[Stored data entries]
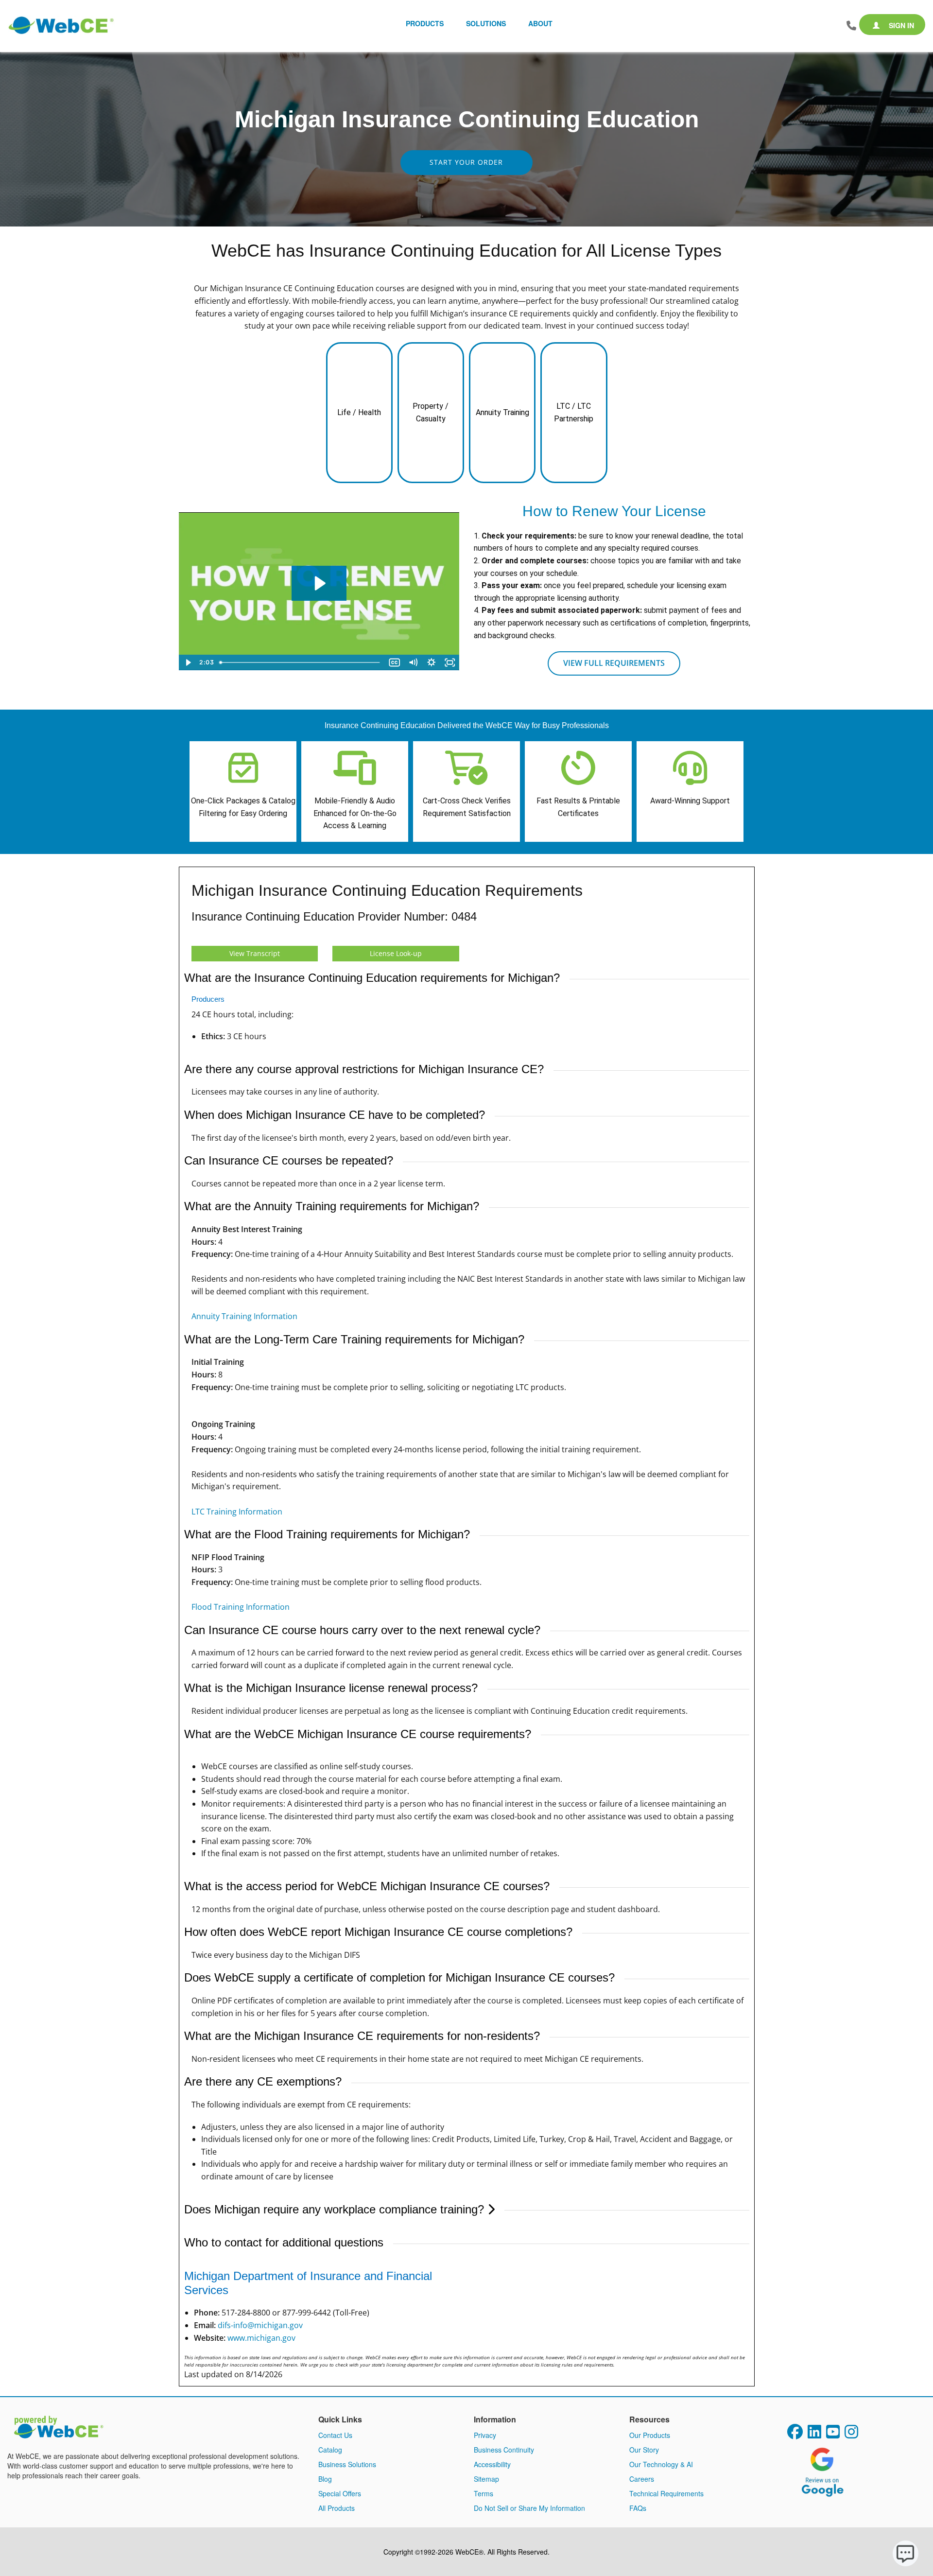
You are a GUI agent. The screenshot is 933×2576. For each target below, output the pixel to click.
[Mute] (413, 662)
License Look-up (396, 953)
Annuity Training (502, 412)
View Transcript (254, 953)
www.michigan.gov (261, 2337)
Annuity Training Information (244, 1316)
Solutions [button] (486, 23)
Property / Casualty (431, 412)
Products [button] (425, 23)
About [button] (540, 23)
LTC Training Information (236, 1511)
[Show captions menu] (394, 662)
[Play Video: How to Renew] (319, 583)
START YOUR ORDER (466, 162)
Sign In (900, 25)
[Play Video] (188, 662)
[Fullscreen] (450, 662)
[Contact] (851, 26)
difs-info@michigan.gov (260, 2325)
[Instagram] (851, 2434)
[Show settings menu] (431, 662)
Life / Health (359, 412)
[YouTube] (833, 2434)
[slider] (301, 662)
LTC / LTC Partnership (573, 412)
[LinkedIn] (814, 2434)
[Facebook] (795, 2434)
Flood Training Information (240, 1606)
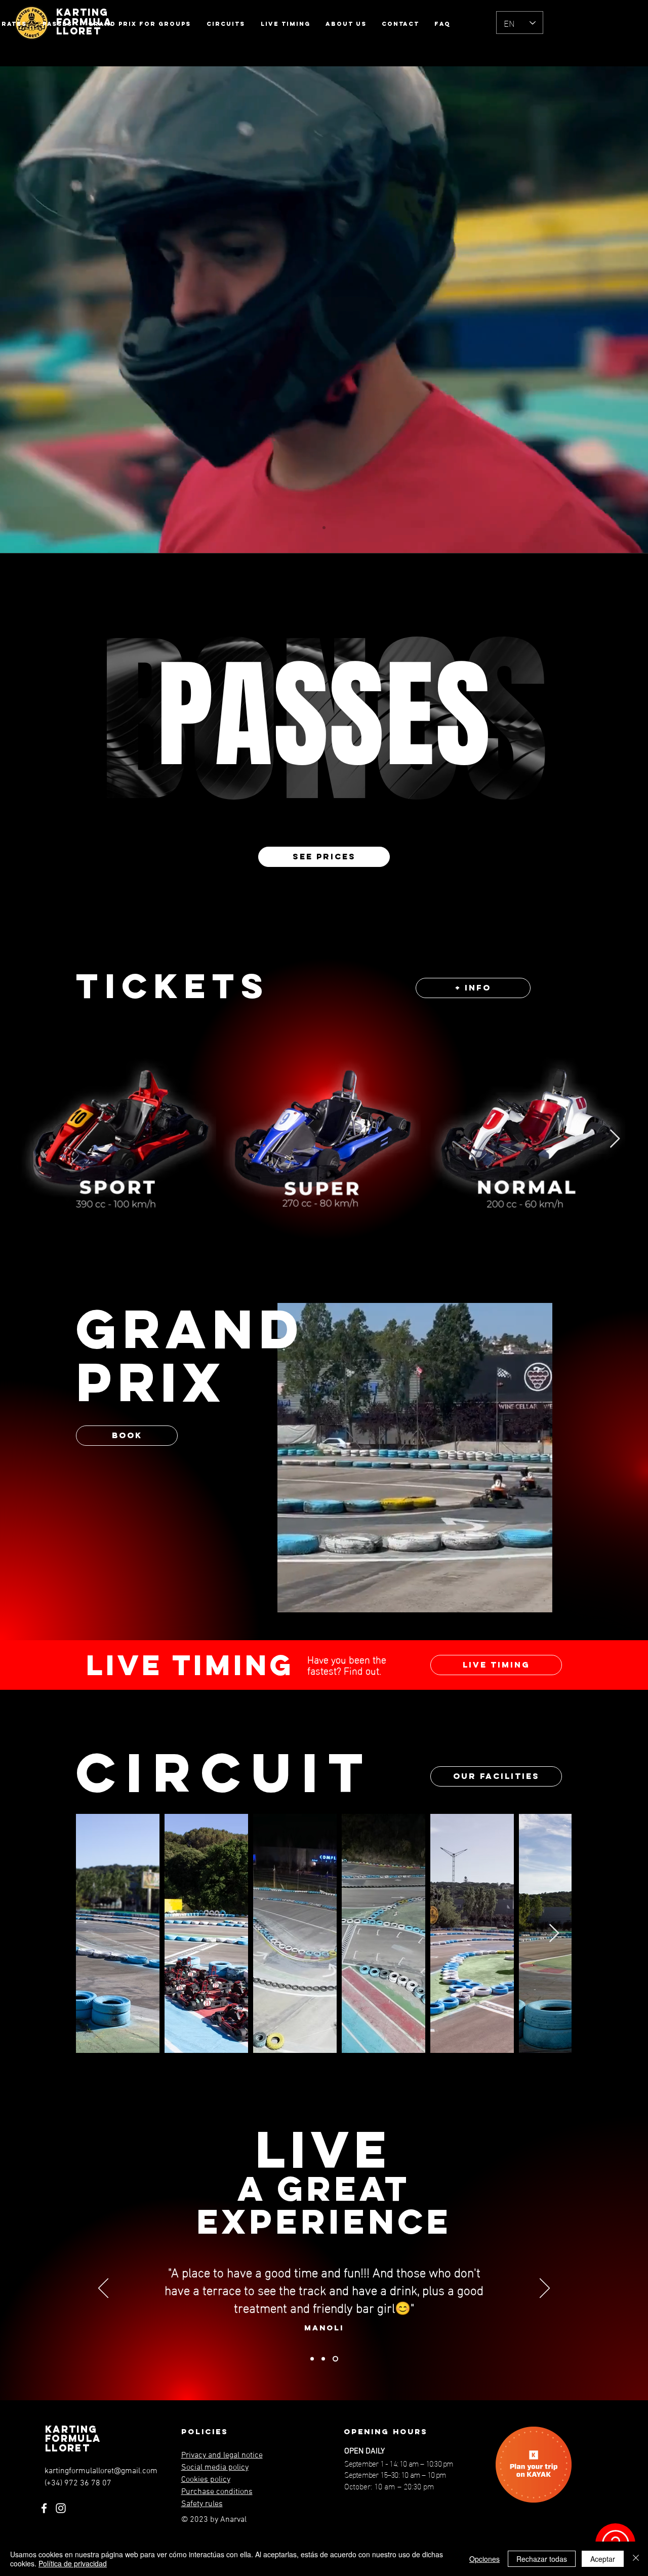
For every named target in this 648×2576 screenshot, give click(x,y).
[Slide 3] (336, 2358)
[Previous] (103, 2289)
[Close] (636, 2559)
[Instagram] (60, 2508)
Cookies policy (205, 2480)
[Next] (545, 2289)
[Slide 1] (324, 527)
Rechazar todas (541, 2559)
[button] (539, 1601)
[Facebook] (44, 2508)
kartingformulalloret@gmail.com (101, 2471)
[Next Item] (615, 1139)
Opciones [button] (484, 2559)
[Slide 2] (324, 2358)
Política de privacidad (72, 2563)
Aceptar (602, 2559)
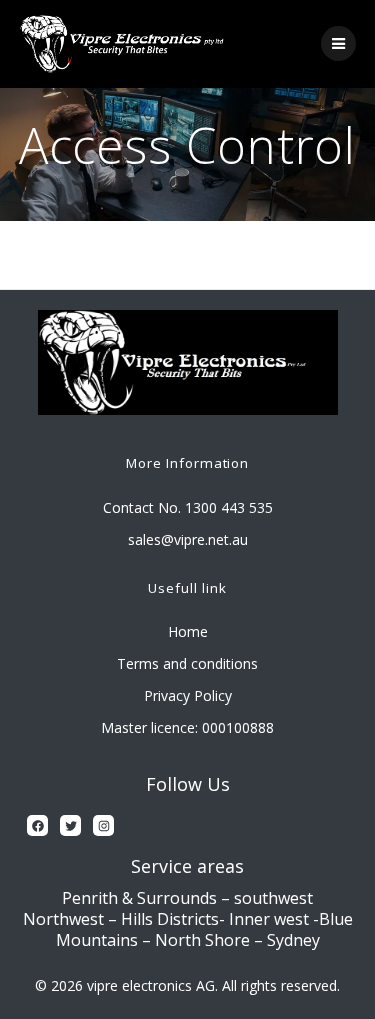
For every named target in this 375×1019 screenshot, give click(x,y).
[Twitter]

▶ [Goal of the exercise]:
Would you transcribe all of the data exactly, apart from its pictures?

▶ [Task response]:
You are a GUI agent. The screenshot is 933×2576. For each target below, output the pixel to click.
[Mute] (413, 662)
License Look-up (396, 953)
Annuity Training (502, 412)
View Transcript (254, 953)
www.michigan.gov (261, 2337)
Annuity Training Information (244, 1316)
Solutions [button] (486, 23)
Property / Casualty (431, 412)
Products [button] (425, 23)
About [button] (540, 23)
LTC Training Information (236, 1511)
[Show captions menu] (394, 662)
[Play Video: How to Renew] (319, 583)
START YOUR ORDER (466, 162)
Sign In (900, 25)
[Play Video] (188, 662)
[Fullscreen] (450, 662)
[Contact] (851, 26)
difs-info@michigan.gov (260, 2325)
[Instagram] (851, 2434)
[Show settings menu] (431, 662)
Life / Health (359, 412)
[YouTube] (833, 2434)
[slider] (301, 662)
LTC / LTC Partnership (573, 412)
[LinkedIn] (814, 2434)
[Facebook] (795, 2434)
Flood Training Information (240, 1606)
For every named target in this 648×2576 screenshot, give click(x,y).
[Slide 3] (336, 2358)
[Previous] (103, 2289)
[Close] (636, 2559)
[Instagram] (60, 2508)
Cookies policy (205, 2480)
[Next] (545, 2289)
[Slide 1] (324, 527)
Rechazar todas (541, 2559)
[button] (539, 1601)
[Facebook] (44, 2508)
kartingformulalloret@gmail.com (101, 2471)
[Next Item] (615, 1139)
Opciones [button] (484, 2559)
[Slide 2] (324, 2358)
Política de privacidad (72, 2563)
Aceptar (602, 2559)
For every named target in this 375×1019 screenshot, give click(x,y).
[Twitter]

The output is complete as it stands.